Pricey gasoline and farflung developments are fueling interest in a new way of moving people around the Valley: A commuter rail system.
Regional transportation planners will kick off a commuter rail study in January, following up on research three years ago that got a rough feel for costs and logistical issues. But perhaps the most significant finding was public reaction: Nobody cared. The 2002 study sat on a shelf until recent developments triggered new interest.
Now, mayors and lawmakers from the West Valley and East Valley are promoting commuter rail as a way to get their constituents to downtown Phoenix in less time than it takes on congested freeways.
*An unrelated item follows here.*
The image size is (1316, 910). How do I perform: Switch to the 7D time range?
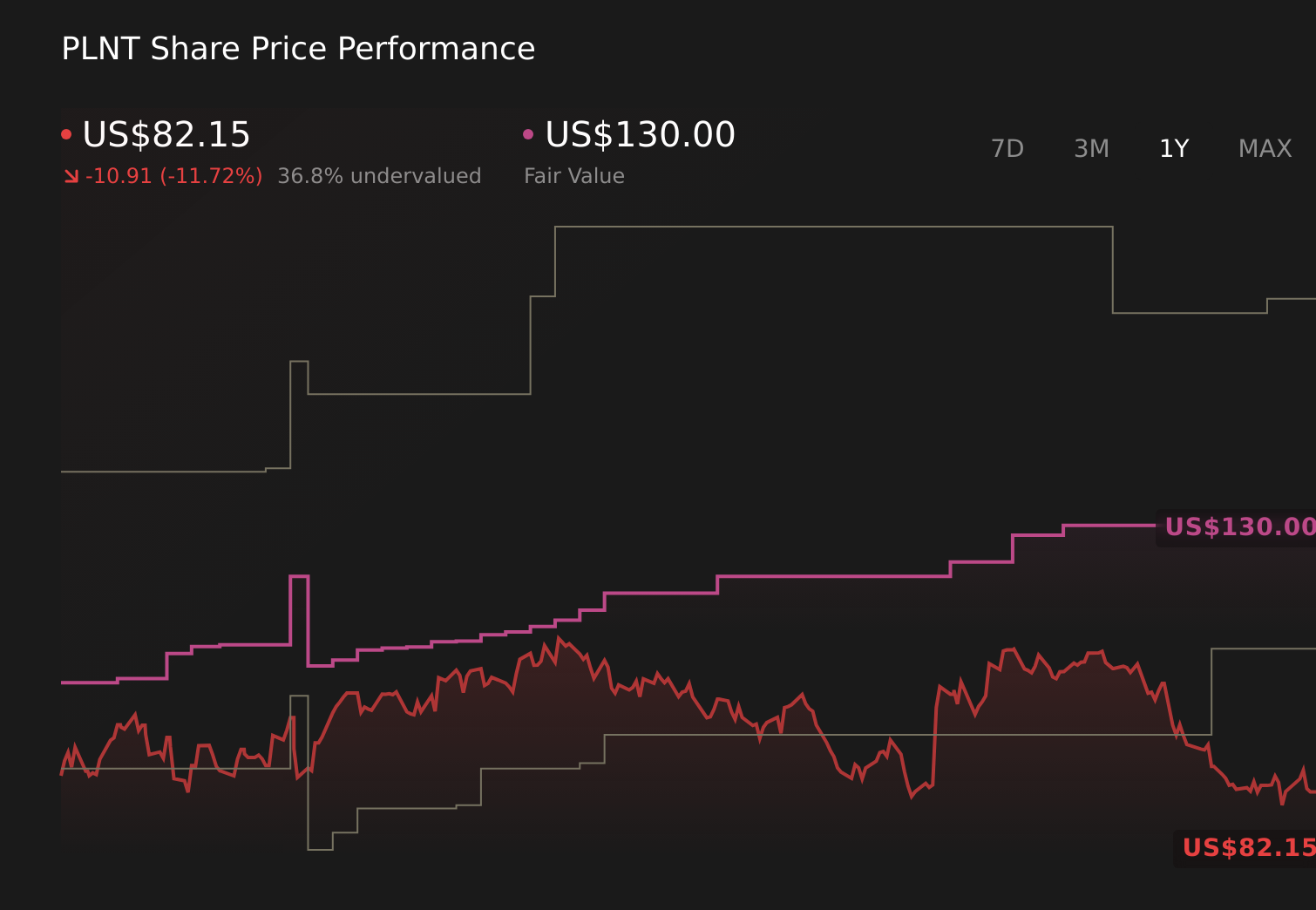[1007, 148]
A commuter rail system would have little in common with the 20-mile, $1.3 billion Metro light-rail line under construction from west Mesa to Phoenix. Key differences include:
• Speed. Commuter rail is faster, though it’s impossible to predict what speed to expect on a Valley system. Light rail’s average speed is projected at 20 mph.
• Number of stations. Light-rail stations are typically a half-mile to 1 mile apart, while commuter stations are often 5 miles or farther apart.
• Equipment. Light rail is powered from electric lines above the track. Locomotives using fossil fuels power commuter trains.
• Tracks. Light rail in the Valley has its own set of tracks in the middle of major roads, but commuter rail would run on existing rail lines.
• Average trip length: Roughly 25 miles for commuter rail versus 5 miles for light rail.
Any type of rail system poses enormous costs, but the Valley has a huge advantage in that existing rail lines run almost exactly where transit demand is highest.
Commuter rail seems almost too easy a solution to the Valley’s transportation woes. And perhaps it is.
This type of system would require difficult lease or purchase negotiations with railroad owners. The existing lines have little room for any new service because they’re already at capacity with freight. And there’s the cost, about $2.6 billion.
But as commute times get longer, subdivisions sprout farther out and long-term fuel prices remain high, officials say they will forge ahead.
"The big run-up of gasoline prices has caused people to rethink the role of public transit systems," said Eric Anderson, the transportation director for the Maricopa Association of Governments.
Supporters in the East Valley include some of the most vocal critics of the light-rail system now under construction. Sen. Thayer Verschoor, R-Gilbert, is one of those champions.
"If you take the rail lines that exist and you lay them out, it’s almost like they were made for the population growth that’s going on in the Valley," said Verschoor.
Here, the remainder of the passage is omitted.